Jesus reveals the mirage and tells us about THE reality and calls us out of the addiction to stuff.

He calls us to surrender to him and find our joy in him. He calls us to recognize that all things are his and to rightly see ourselves as stewards rather than owners. He calls us to enjoy and manage what he has entrusted to us and use it, invest it, and give it for the sake of his glory. That is what he meant when he said to be “rich toward God” (Luke 12:21).

So, will you live in the illusion, in the inebriated state of covetousness and love of earth and pursue it’s riches? Or will you recognize the great lie that has led countless millions—rich and poor—to their deaths and eternal damnation. Will you continue pursuing that myth that you can find satisfaction in earthly stuff and wealth or will you wisely trust Christ’s words and choose him—surrender to him?

How can we be rich toward God?

2. Find your satisfaction in Christ and Christ alone. That is ultimate contentment.

Psalm 16:
2I say to the Lord, “You are my Lord;
I have no good apart from you.”
...4The sorrows of those who run after another god shall multiply…
5The Lord is my chosen portion…
6The lines have fallen for me in pleasant places;
indeed, I have a beautiful inheritance.
...8I have set the Lord always before me;
because he is at my right hand,
I shall not be shaken.
9Therefore my heart is glad,
and my whole being rejoices;
my flesh also dwells secure.
...11You make known to me the path of life;
in your presence there is fullness of joy;
at your right hand are pleasures forevermore.

If you desire him, all other things take care of themselves. But we desire stuff of earth. In aiming so low we rob ourselves of the real blessing.

In Philippians 4: Paul wrote, 11...I have learned in whatever situation I am to be content. 12I know how to be brought low, and I know how to abound.

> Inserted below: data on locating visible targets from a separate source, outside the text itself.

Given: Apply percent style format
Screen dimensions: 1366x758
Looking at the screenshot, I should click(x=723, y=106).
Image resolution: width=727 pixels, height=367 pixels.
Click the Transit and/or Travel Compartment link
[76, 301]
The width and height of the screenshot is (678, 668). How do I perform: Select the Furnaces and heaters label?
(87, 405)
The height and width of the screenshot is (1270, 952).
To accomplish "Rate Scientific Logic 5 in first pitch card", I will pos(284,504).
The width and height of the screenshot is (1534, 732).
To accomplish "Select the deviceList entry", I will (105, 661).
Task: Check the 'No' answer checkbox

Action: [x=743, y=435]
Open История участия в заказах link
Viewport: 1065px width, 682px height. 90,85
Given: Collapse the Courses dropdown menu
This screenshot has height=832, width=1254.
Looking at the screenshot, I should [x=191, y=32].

In any and every circumstance, I have learned the secret of facing plenty and hunger, abundance and need. 13I can do all things through him who strengthens me.

Are you tired of being subject to the rat race and ups-and-downs of finding your fulfillment in worldly things? Surrender and pursue him!


3. It’s ok to be rich! If your wealth is for God.

How can we be rich toward God? The word translated “toward” is “eis” and literally means “unto, for” and here (according to Thayers Greek Lexicon) “for the purpose and promotion of God’s glory.” What does that look like? Among other things:

•You recognize that everything is God’s and has been given to you by God.

•You ask: Does the house (or car, or lifestyle) I have or want bring glory to God?

•You ask: How can I give to most impact the world and make him famous?

God gives some people the ability to teach or sing and he wants to use these gifts for his glory. It is the same with wealth. God gives some (like the rich man in Jesus' parable) wealth they didn’t get on their own. He gives some the ability to make much money. He wants them to be generous. To bless others. To give for kingdom causes. Or is it about you?